• **Problem description**
When the string "pixels" occurs in a line of the listing below, return that line.

• **Exercise data**
------------------------------------------------

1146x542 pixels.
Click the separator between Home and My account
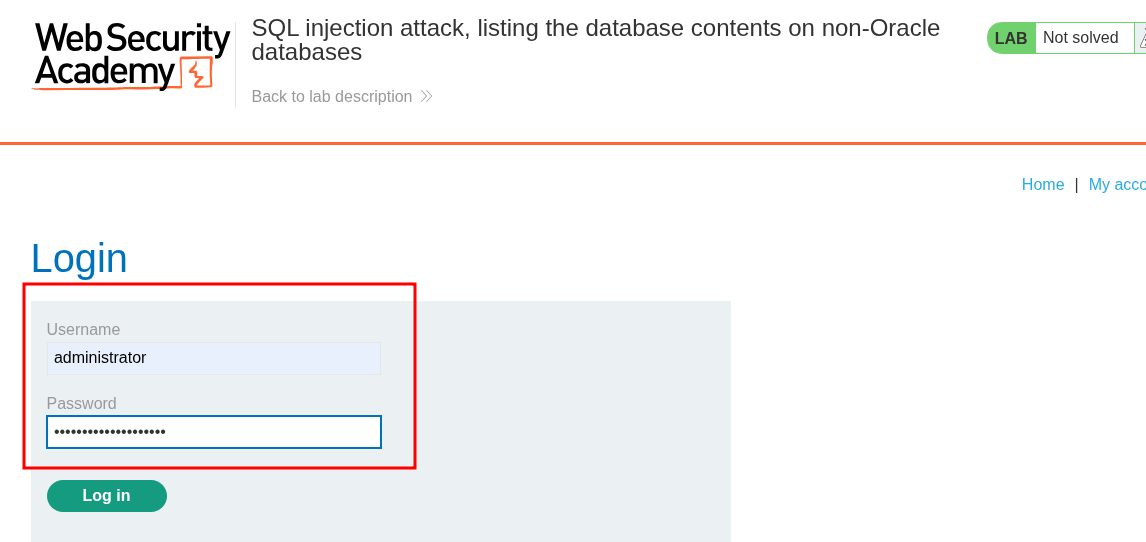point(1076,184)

------------------------------------------------

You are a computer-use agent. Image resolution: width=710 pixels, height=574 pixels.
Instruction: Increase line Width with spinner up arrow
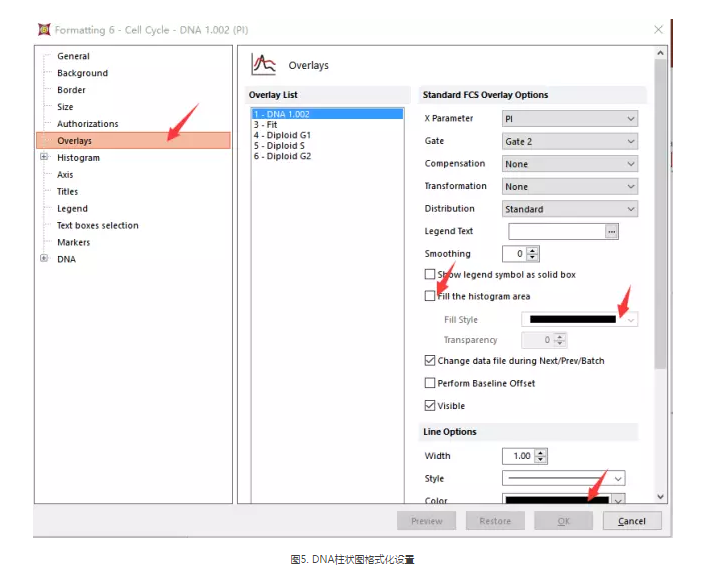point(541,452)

------------------------------------------------

• **Problem solution**
1146x542 pixels.
You are a computer-use agent. Image resolution: width=710 pixels, height=574 pixels.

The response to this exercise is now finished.